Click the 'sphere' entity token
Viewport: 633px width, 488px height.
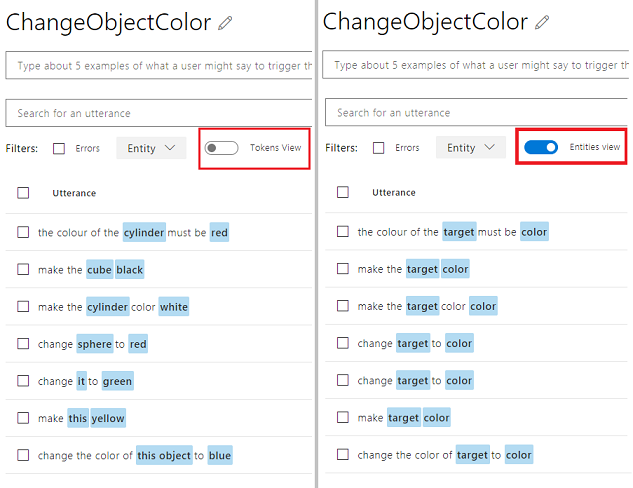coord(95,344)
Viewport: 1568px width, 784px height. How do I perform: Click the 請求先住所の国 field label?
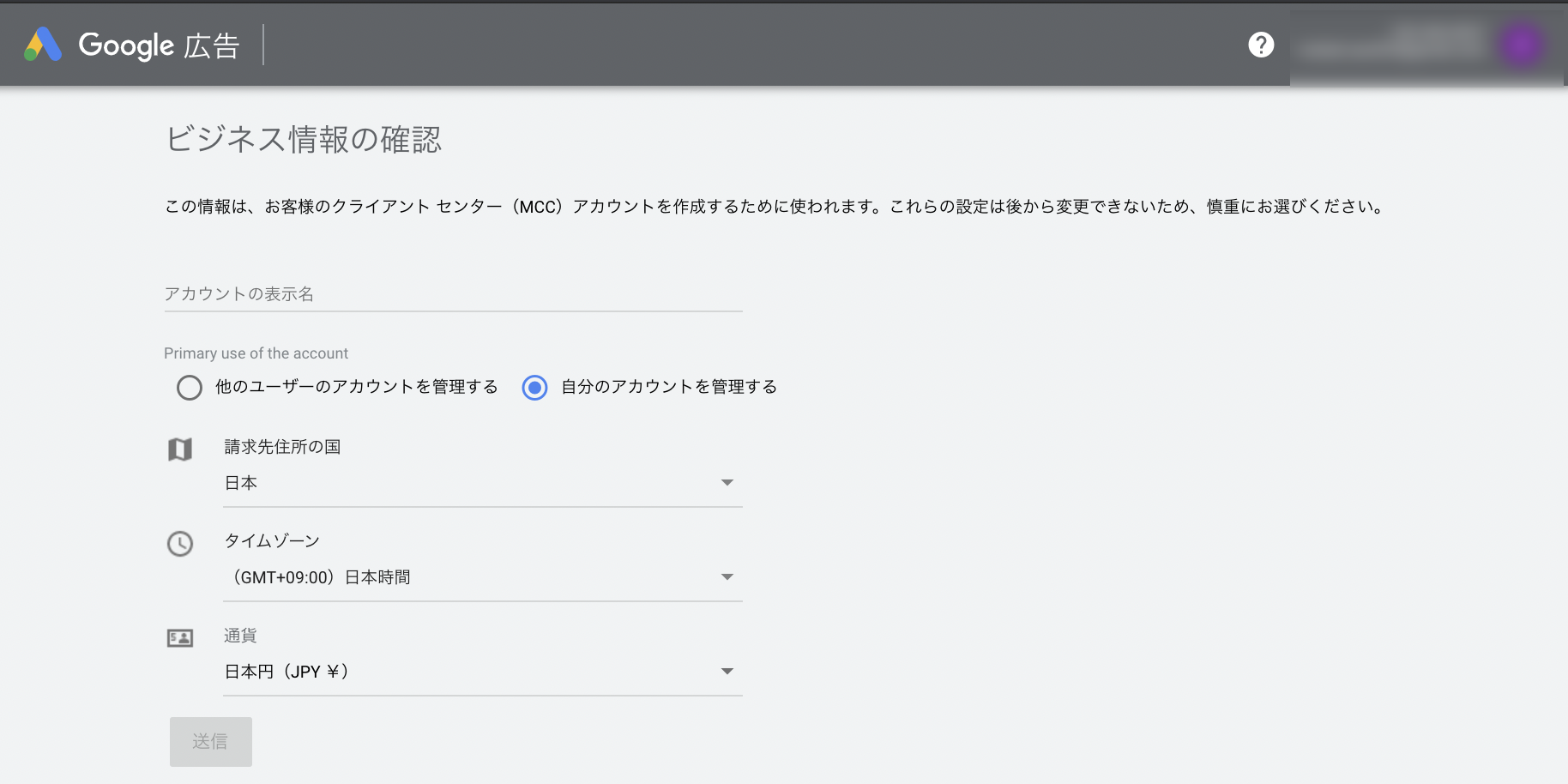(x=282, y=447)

Activity: Generate a word-for-word copy of the preceding records, excluding all pictures.

Response below:
Click the 'sphere' entity token
Viewport: 633px width, 488px height.
coord(95,344)
Viewport: 1568px width, 784px height. How do I perform: Click the 請求先住所の国 field label?
(x=282, y=447)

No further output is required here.